Source information |
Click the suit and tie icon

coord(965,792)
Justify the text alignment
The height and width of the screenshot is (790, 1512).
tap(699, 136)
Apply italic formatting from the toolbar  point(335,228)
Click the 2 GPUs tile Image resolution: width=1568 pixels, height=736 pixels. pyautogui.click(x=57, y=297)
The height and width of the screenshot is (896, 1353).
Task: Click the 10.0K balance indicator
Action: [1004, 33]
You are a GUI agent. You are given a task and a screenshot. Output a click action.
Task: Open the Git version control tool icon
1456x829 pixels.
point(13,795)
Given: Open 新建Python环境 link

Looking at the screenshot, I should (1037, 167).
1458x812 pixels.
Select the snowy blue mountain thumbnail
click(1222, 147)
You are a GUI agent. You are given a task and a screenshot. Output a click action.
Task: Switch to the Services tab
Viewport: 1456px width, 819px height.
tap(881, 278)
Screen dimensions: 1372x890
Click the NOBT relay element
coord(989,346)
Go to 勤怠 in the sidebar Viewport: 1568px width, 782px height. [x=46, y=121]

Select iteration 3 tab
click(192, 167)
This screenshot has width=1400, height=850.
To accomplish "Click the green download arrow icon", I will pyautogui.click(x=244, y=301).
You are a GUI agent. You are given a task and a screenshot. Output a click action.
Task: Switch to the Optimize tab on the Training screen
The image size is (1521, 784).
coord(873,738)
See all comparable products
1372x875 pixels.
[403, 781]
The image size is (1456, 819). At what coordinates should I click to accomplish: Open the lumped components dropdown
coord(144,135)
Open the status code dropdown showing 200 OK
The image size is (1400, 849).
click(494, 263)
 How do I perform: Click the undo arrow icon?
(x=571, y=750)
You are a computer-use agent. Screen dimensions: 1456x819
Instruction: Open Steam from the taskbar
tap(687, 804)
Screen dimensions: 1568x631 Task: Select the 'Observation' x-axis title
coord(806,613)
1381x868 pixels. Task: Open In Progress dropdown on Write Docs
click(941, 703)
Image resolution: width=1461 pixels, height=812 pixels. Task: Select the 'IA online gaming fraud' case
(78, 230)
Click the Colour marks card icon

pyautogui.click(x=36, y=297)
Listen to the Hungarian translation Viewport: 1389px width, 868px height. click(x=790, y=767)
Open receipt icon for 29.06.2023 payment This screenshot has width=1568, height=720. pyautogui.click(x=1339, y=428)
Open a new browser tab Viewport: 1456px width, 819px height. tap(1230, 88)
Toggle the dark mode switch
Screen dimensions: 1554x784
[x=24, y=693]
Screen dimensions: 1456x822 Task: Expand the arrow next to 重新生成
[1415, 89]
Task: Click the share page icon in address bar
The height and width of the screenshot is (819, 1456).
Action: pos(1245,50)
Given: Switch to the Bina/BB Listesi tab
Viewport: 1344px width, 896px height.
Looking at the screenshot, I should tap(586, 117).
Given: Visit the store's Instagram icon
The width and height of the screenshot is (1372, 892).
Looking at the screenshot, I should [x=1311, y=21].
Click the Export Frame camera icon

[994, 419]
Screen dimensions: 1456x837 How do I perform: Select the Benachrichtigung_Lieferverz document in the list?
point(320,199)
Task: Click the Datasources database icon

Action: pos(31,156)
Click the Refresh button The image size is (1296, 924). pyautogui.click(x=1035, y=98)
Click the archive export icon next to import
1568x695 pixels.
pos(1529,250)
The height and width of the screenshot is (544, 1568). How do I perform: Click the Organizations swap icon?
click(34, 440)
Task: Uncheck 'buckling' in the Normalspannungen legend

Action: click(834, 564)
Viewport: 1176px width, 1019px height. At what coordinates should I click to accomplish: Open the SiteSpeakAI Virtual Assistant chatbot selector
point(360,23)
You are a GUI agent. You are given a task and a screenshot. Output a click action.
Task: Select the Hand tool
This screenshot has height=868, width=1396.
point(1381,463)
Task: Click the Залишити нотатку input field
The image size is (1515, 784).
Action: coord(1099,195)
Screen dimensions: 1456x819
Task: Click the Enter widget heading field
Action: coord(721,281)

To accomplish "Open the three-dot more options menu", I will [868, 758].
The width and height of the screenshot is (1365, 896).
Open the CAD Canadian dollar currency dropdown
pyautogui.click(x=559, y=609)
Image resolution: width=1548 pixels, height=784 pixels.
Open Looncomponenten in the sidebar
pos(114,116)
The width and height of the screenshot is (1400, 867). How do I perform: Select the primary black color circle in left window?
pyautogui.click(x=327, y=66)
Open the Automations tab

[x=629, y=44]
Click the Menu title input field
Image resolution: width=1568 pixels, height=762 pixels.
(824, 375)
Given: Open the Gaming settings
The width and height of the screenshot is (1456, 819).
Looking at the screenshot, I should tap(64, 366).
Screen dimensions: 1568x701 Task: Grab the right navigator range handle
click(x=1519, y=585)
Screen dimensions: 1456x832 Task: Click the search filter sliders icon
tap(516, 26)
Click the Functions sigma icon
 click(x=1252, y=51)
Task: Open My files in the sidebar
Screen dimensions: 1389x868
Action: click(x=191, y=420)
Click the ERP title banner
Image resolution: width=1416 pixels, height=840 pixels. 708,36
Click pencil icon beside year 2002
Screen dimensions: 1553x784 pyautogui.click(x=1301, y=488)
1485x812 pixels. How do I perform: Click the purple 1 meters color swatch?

Problem description |
From the entries above, print the lines beginning at the one with "1458x812 pixels." and stopping after the one with "This screenshot has width=1400, height=850.", exactly as written and with nothing else.

Written solution |
1458x812 pixels.
Select the snowy blue mountain thumbnail
click(1222, 147)
You are a GUI agent. You are given a task and a screenshot. Output a click action.
Task: Switch to the Services tab
Viewport: 1456px width, 819px height.
tap(881, 278)
Screen dimensions: 1372x890
Click the NOBT relay element
coord(989,346)
Go to 勤怠 in the sidebar Viewport: 1568px width, 782px height. [x=46, y=121]

Select iteration 3 tab
click(192, 167)
This screenshot has width=1400, height=850.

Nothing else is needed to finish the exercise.